The Johnsons, led by polymathic patriarch Edward “Ned” Crosby III, built a $46.3 billion fortune with Fidelity Investments, whose products shape the finances of about 32 million people worldwide. His daughter, Abigail “Abby” Pierrepont Johnson, now chief executive officer of the family business, is among the most influential people in money management.
Yet for a firm that encouraged a cult of personality around its star fund managers, its biggest shareholders and the family’s intricate web of investments remain very much a mystery.

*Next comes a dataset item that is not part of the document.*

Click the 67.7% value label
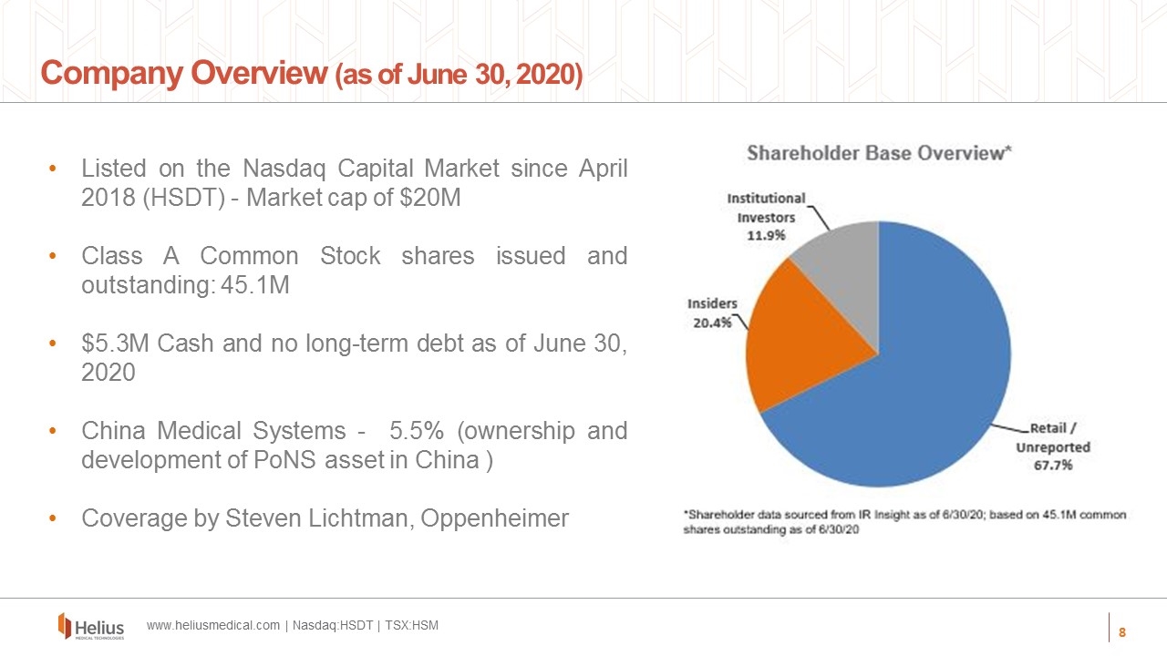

Their empire extends from the Boston Seaport to London, Tokyo and West Texas in businesses ranging from hospitals to fiber-optic communication.
They are arguably Boston's most powerful family and certainly the richest. But they — and their business interests — remain intensely private. The scant personal details that do surface depict a clan allergic to the limelight, scornful of excess and almost comically unpretentious. This story is based on interviews with more than a dozen people, including friends and business partners, most of whom asked not to be identified because of the family’s aversion to publicity.
For a while, Abby was said to drive a pickup truck. At her local gym in downtown Boston, she was one of the few women who chose to wear the stodgy gym-issued uniform. She flies commercial and rarely dines out.
“Abby is always so understated,” said New England Patriots owner Robert Kraft, a friend of Abby and her husband, Christopher McKown. Kraft said he tried to meet with the Johnsons for a meal every few months when Ned was more active in the business. “I’ve always enjoyed their company and found them to be down-to-Earth and just great people. It’s a real credit to the family that they come across that way.”
Abby’s social circle, which also includes Boston Red Sox owner John Henry, is small. A rare outing in pre-Covid times included a flight to the U.K. to catch a soccer game with Henry, who’s also the principal owner of the Liverpool Football Club, as well as his wife Linda.
Even their charitable giving is mostly anonymous.
Fidelity, meanwhile, is ubiquitous. It manages 30.8 million brokerage accounts and more than $1.8 trillion in retirement savings. Its myriad funds hold $1.1 trillion of equities, a sum greater than 4% of the value of the S&P 500.
“Next to the Kennedys they are the most important family in Boston, and who ever hears anything about them?” said John Bonnanzio, editor of newsletter Fidelity Monitor & Insight. “There’s just an endless amount of money around the Johnson family and their various trusts.”
Unlike the Kennedys, the family’s politics are hard to discern. Abby donated about $330,000 to Hillary Clinton’s campaign and the Democratic National Committee in 2016, according to Federal Election Commission records. Since then, she has donated more than $14,000 to mostly Republican candidates in five states.
Fidelity’s DNA
Over three generations, the Johnsons have amassed the world’s 8th-biggest family fortune, and it has more than doubled in the past five years as soaring global equity markets pushed Fidelity’s revenue and operating income to records.
The trend underscores the company’s success embracing low and no-cost index funds, products that are antithetical to the firm’s original bread and butter: actively managed mutual funds. It has handled the shift better than competitors like Franklin Resources Inc. and Invesco Ltd., whose market values have slumped in recent years as customers increasingly balked at high fees.